The use of TDNN ensembles can play a relevant role in several nuclear fusion problems, being thermonuclear plasmas a typical unsteady complex physical system. High temperature plasmas are complex systems that have to be kept well out of equilibrium by the injection of matter and energy [13,14,15]. Indeed to produce the required rate of fusion reactions they have to reach temperatures higher than the core of the sun. This energy content cannot be achieved with simple ohmic heating and therefore sophisticated additional heating schemes have been developed in the course of the years. The calculation of the local effects of this injected power is a difficult task that requires very sophisticated simulation codes [16,17,18,19]. The ensembles of TDNNs could be very useful not only to confirm the results of these simulations but also to provide rapid answers for intershot analysis.

With regard to the organisation of the paper, next section introduces the technology of Time Delay Neural Networks (TDNNs), their ensembles and how they can be refined to investigate causal relationships between time series. In Sect. 3 the potential of TDNN ensembles is substantiated with the help of various numerical tests. The application to the deposition profile in fusion is the subject of Sect. "Validation of the Method with Synthetic Cases" before the conclusions.

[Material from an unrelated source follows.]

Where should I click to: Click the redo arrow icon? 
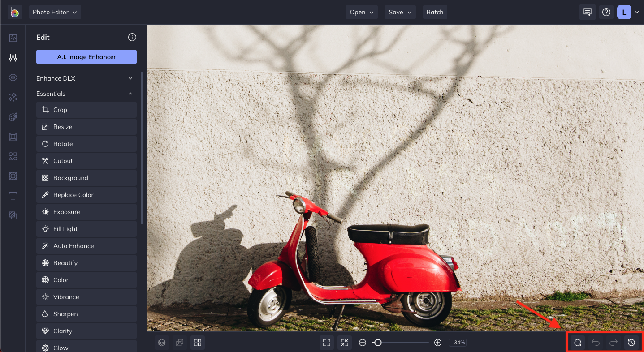[x=614, y=343]
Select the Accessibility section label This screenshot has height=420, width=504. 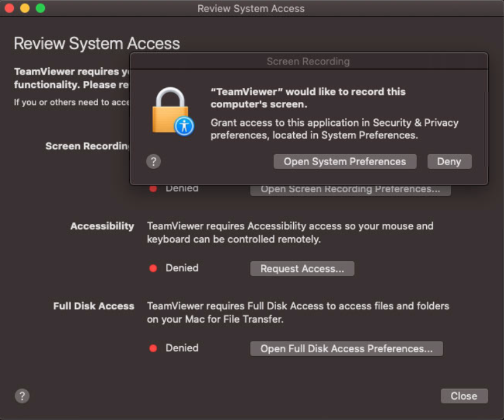[102, 226]
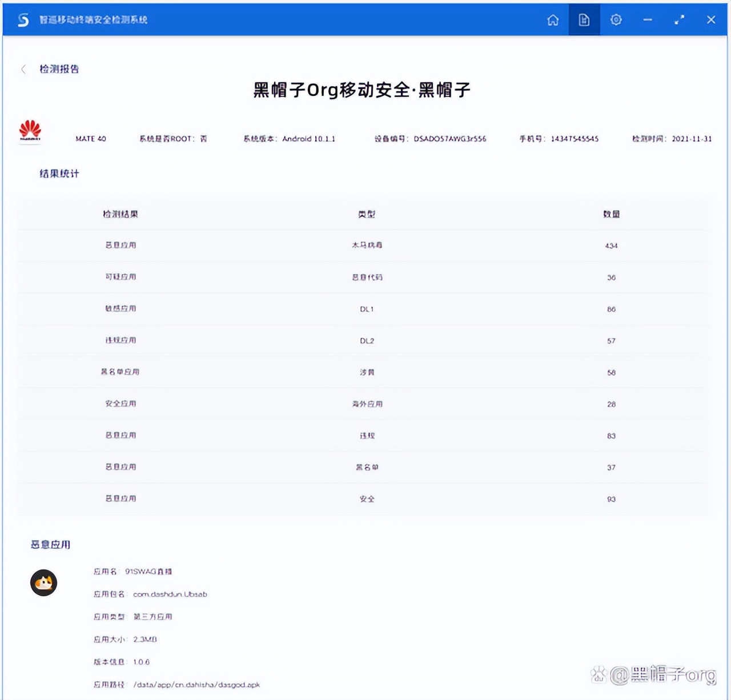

Causality Detection with TDNN Ensembles

Causality detection techniques are based on different assumptions. One of the most used class of algorithms for causality detection is based on the definition of causality proposed by Granger [6, 9, 10]: a variable X(t) evolving in time “Granger-causes” another time-evolving variable Y(t) if the past values of X(t) (t-1, t-2, etc.) allows for a better prediction of Y(t) than the prediction without the use of past X(t). So basically Granger causality is a simple statistical hypothesis test for determining whether one time series provides useful information to forecast another. The methods reported in the present work, already analysed with various synthetic cases in [11, 12], are based on this concept.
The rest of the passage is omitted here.